I am, but I think our appeals are at different stages. I have the notice to owner, I believe he is at a level two complaint with the council.
Just to emphasise that the formal appeal process (PCN/NTO/Appeal) is a completely different thing to a complaint to a Council. Both can co-exist, be at different stages and proceed at different speeds.
You asked on the other thread what the benefit would be of getting hold of "a copy of the footway parking resolution made under section 15(4) of the Greater London Council (General Powers) Act 1974 that applies to this road", which Stamfordman recommended, so I'll attempt to explain. For a PCN to be valid, the wording of the PCN needs to follow a set of rules AND you need to have broken a rule, AND that rule needs to have been communicated to you in the language of traffic signs. A lot of cases that we see here are won on because the council messed up one of these 3 bits, so we like to check that the council have done them all correctly.
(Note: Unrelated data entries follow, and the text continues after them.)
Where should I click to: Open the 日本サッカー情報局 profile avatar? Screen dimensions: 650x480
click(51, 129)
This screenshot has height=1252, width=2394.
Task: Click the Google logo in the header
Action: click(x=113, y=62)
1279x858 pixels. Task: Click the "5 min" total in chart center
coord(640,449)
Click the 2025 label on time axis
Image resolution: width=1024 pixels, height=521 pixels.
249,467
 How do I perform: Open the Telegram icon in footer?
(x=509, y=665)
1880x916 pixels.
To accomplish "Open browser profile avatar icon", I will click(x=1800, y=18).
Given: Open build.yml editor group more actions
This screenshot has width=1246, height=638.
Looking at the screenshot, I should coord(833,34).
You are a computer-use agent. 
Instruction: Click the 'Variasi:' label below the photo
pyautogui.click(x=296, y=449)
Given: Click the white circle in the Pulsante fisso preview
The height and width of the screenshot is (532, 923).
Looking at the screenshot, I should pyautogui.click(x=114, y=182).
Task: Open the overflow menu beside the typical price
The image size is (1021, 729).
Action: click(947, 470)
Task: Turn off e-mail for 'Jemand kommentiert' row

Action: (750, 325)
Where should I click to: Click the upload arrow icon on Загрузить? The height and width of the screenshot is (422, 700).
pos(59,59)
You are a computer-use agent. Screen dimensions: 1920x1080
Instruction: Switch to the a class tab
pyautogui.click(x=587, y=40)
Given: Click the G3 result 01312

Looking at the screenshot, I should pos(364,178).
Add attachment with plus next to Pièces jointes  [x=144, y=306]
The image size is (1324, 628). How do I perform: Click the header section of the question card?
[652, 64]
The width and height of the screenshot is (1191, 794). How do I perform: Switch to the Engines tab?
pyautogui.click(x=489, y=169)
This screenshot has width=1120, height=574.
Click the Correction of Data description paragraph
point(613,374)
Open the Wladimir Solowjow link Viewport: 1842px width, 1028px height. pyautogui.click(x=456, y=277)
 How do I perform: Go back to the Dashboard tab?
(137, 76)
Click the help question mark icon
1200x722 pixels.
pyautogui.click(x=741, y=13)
The way pavement parking works is that it's generally allowed, except in London where it's banned, except for a few bits of London where it is officially unbanned by a London Council, which they do by making a formal resolution under section 15(4) of the Greater London Council (General Powers) Act 1974. The Council then put up signs that match exactly what the resolution says, and you're then allowed to park where the signs say you can. Well, that's the theory, but in practice, we often find that the signs don't match the resolution. If you prove this to a traffic adjudicator, they will tear the ticket up for you. This happens often enough for us to recommend getting hold of the resolution and checking it pretty much every time we see one of those 'you can park on the pavement' signs being relied on by a London Council.